本研究課題において,凍害・複合劣化により特徴的な被害が生じているコンクリート構造物の中で,橋梁床版,河川構造物に着目し,劣化特性に応じた点検・診断・評価技術や対策技術の開発を行います.
現場では,コンクリート構造物が果たすべき役割や環境条件に応じた要求性能を満たす対策の効率的な実施が求められていますが,これまで積雪寒冷地のコンクリートの技術が体系化されていないため,客観的な劣化評価,工法選定が困難な状況にあります.
本研究課題において,凍害・複合劣化等の効率的な点検・診断・評価,信頼性の高い補修補強,耐久性の高い更新・新設の各技術を確立するとともに,対策の体系化を図り,各種コンクリート構造物に共通する耐久性向上技術を開発します.
表面から劣化が進む凍害を受けたコンクリート構造物の断面修復においては,劣化部を確実にはつり取らないと再劣化の要因となることが既往の研究からも明らかになっていますが,現在は,コスト面から表面の目視と打音調査により平面的な劣化範囲を特定し,その中の限られた箇所からコアを採取し,超音波伝播速度の計測(透過法)や目視により,劣化深さを特定し,はつり範囲と深さの設計値を決定しています.
しかしながら,施工時には,多くの場合,設計値通りの範囲と深さをはつり,断面修復しているが,劣化の進行は必ずしも一様ではないため,結果として劣化部を残している部分が存在しています.
この研究では,再劣化の未然防止に向け,劣化範囲・深さを簡易に高精度で推定することによって劣化部分を無駄なく確実にはつり取ることを可能とする,はつり範囲・深さの設計手法を提案することを目的としています.
ひび割れは,凍害,塩害,アルカリシリカ反応等による複合劣化を促進するため,長寿命化のためにはひび割れ抑制対策が有効です.また,配合や使用材料の工夫等によるひび割れ制御(自己治癒性)が注目されており,寒冷地での現場適用性に関する検討が必要となっています.
しかしながら,ひび割れ抑制効果が期待できる収縮低減剤はJIS規格化されておらず,収縮低減効果と耐凍害性への影響は解明されていません.
この研究では,コンクリート構造物のひび割れによる劣化を抑制し,長寿命化を図るため,各種混和材による自己治癒性の評価,収縮低減材料によるひび割れ抑制対策の検証により,寒冷地での収縮ひび割れ制御技術を提案することを目的としています.

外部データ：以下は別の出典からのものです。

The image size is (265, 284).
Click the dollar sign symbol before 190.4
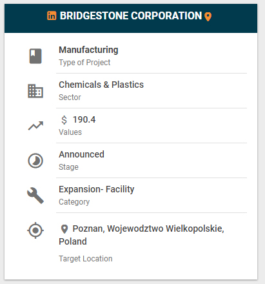point(64,120)
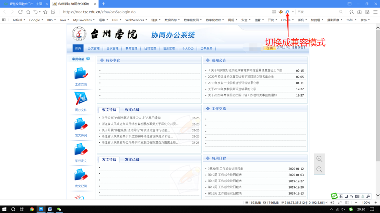Viewport: 380px width, 213px height.
Task: Open the 公文管理 navigation menu
Action: coord(94,49)
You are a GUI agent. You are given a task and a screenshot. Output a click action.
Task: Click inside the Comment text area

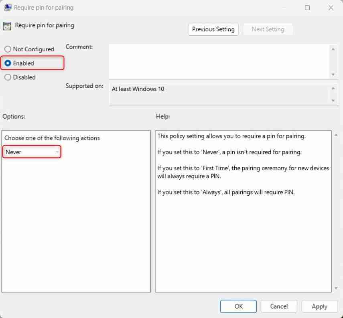221,60
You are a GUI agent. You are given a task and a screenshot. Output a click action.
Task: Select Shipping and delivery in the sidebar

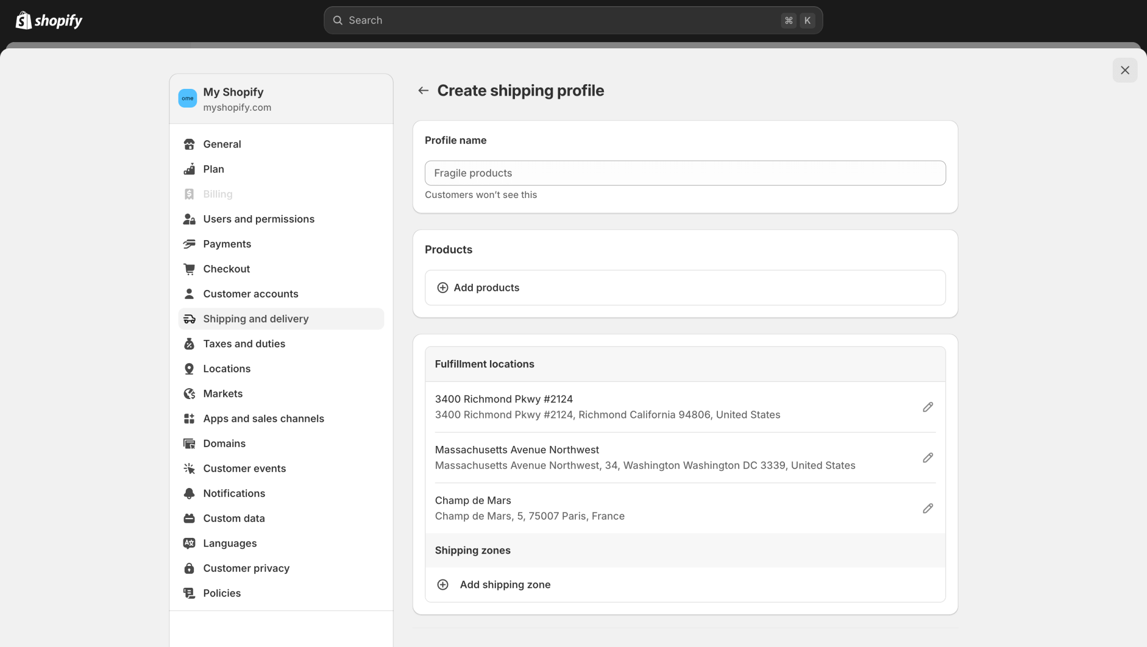tap(255, 319)
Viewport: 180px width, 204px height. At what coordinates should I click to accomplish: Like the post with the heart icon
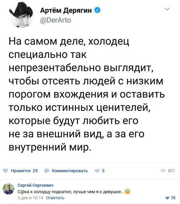pos(5,171)
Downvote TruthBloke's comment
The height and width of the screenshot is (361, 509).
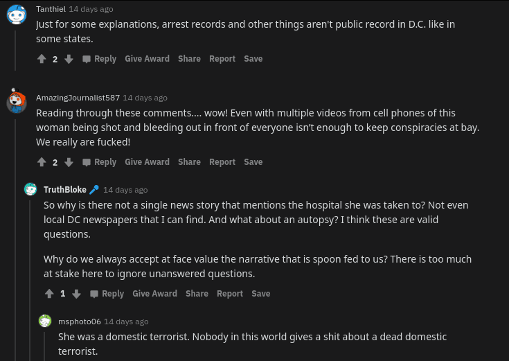click(76, 294)
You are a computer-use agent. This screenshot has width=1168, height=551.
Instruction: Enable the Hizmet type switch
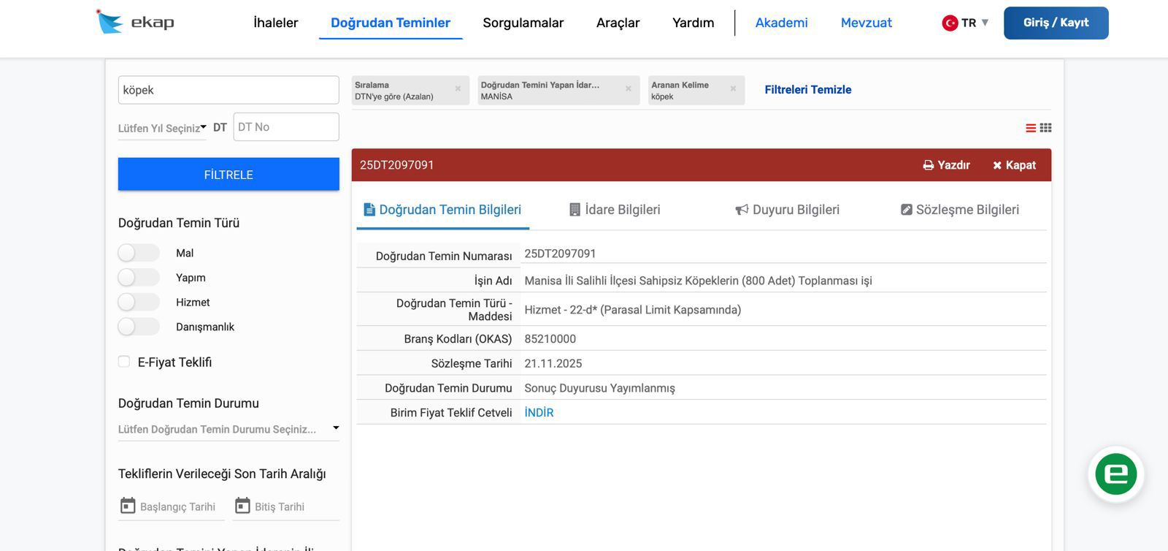(x=138, y=303)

コンクリート構造物の凍・塩害抑制対策として施工実績が増加しているシラン系表面含浸材は,実施工において部材における含浸深さが直接的に管理されることはほとんどなく,部材における含浸状況や含浸深さを非/微破壊で簡易に把握できる効率的な管理方法が必要とされています.
この研究では,シラン系表面含浸材が深さ方向のみならず,概ね同心円状に表面水平方向へも含浸する特徴に着目し,実施工においてシラン系表面含浸材の大凡の含浸深さを非破壊で簡易に管理できる技術を提案することを目的としています.
積雪寒冷地の鉄筋コンクリート構造物では,凍結防止剤の影響により,局部的な鉄筋の腐食が多く見られます.これらの腐食は,安全性を低下させ,構 造物の寿命を縮めることから,進行を抑制する対策が求められています.対策として,防錆剤の塗布や塩分吸着剤の混合,小型犠牲陽極の埋設など,様々な工法 が提案・施工されていますが,その評価方法や耐久性・持続性・工法選定など,適用の留意点が明確になっていません.
この研究では,各種鉄筋防食材の要求性能の整理,施工状況や現在の鉄筋腐食状況の調査,室内試験を通じて,各種鉄筋防食材の適切な選定方法,施工管理や維持管理の留意点をとりまとめ,積雪寒冷地のコンクリート構造物の長寿命化に貢献することを目的としています.
耐寒材料チームでは,全国各地の暴露試験場や試験施工箇所において,これまでも永年にわたり,劣化調査を継続しています.また,現地の劣化状況調査結果と,既往の予測式による予測値や室内試験結果とを比較検証することにより,予測精度向上や劣化メカニズムに応じた効果的な対策工の提案が可能になります.
この研究では,暴露試験体や既設構造物の継続的な調査を通じ,積雪寒冷環境下における建設材料の劣化状況を把握し,予測評価手法および補修方法を検証します.